ANDREAS ZUMACH, taz, 3. 3. 06
Deal widerspricht der bisherigen US-Behauptung der Unzuverlässigkeit
internationaler Rüstungskontrollregimes
GENF taz Ein besseres Geschenk an seinen iranischen Amtskollegen Mahmud
Ahmadinedschad als die gestrige Unterschrift unter das Nuklearabkommen mit
Indien hätte US-Präsident George W. Bush kaum machen können. Just am
Vorabend der alles entscheidenden Iran-Beratungen der Internationalen
Atomenergie-Agentur (IAEO) in Wien hat Bush deren ohnehin zunehmend
schwierigen Bemühungen zur Verhinderung der atomaren Proliferation einen
Bärendienst erwiesen.
Ahmadinedschad wird jetzt mit noch größerem Widerhall im eigenen Land und
darüber hinaus nicht nur in der islamischen Welt die "Doppelstandards" der
USA beim Umgang mit den Nuklearprogrammen anderer Länder geißeln können.

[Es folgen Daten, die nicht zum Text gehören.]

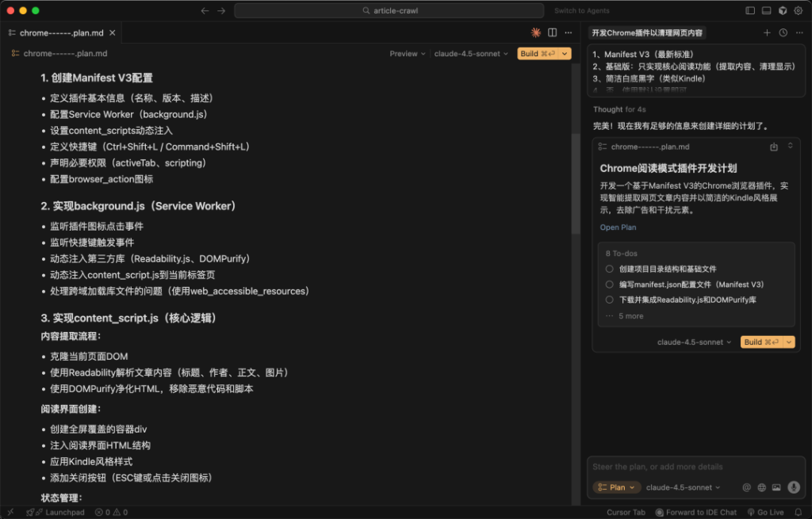Click Switch to Agents in title bar
This screenshot has height=519, width=812.
[581, 10]
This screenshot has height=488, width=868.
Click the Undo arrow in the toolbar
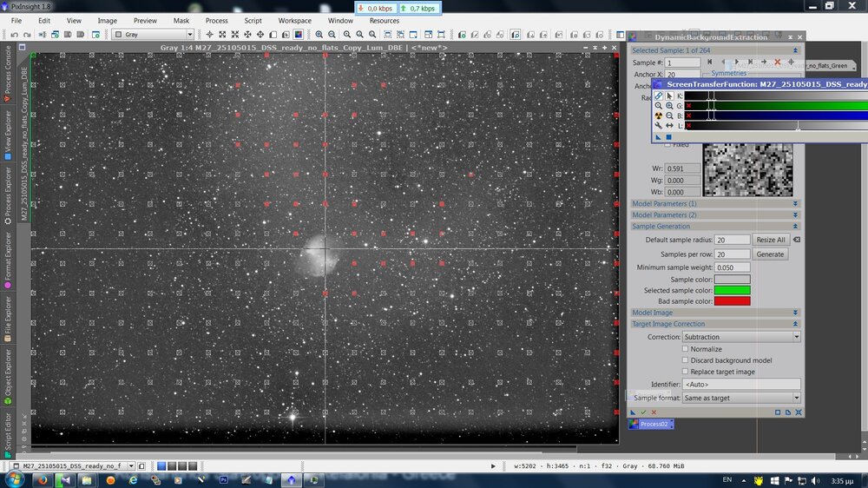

Indien habe seine Atombomben wie sein Nachbar Pakistan "auf legitime Weise"
erworben, versuchte Washingtons UNO-Botschafter John Bolton den
indo-amerikanischen Nuklearpakt zu rechtfertigen. Die beiden Staaten hätten
"nie so getan, als ob sie das Streben nach Nuklearwaffen aufgegeben hätten"
- anders als Iran. Der habe schließlich den Atomwaffensperrvertrag
unterzeichnet und wolle dennoch heimlich Atombomben bauen.
Washington darf sich nicht wundern, wenn Boltons Äußerung im Iran und
anderswo geradezu als Aufforderung verstanden wird, aus dem Abkommen
auszusteigen, auch weiterhin nicht beizutreten (Pakistan, Israel) oder den
vollzogenen Austritt nicht wieder rückgängig zu machen (Nordkorea).
Washingtons Nuklearpakt mit Delhi, der auf eine durch internationale
Kontrollen gewährleistete strikte Trennung zwischen "zivilem" und
militärischem Atomprogramm Indiens setzt, bringt die US-Regierung in
Widersprüche zu ihrer bisherigen Behauptung der Unzuverlässigkeit
internationaler Rüstungskontrollregimes. Eine Behauptung, mit der die
präventive Militärstrategie von 2002 sowie der Irakkrieg begründet wurden
und mit der demnächst vielleicht auch Angriffe gegen Iran gerechtfertigt
werden. Wie die IAEO die ihr von den USA zugedachte Rolle wahrnehmen soll,
die strikte Trennung zwischen "zivilem" und militärischem Atomprogramm
Indiens - eines Nichtmitglieds des Sperrvertrages - zu überwachen, ist
bislang nicht geklärt.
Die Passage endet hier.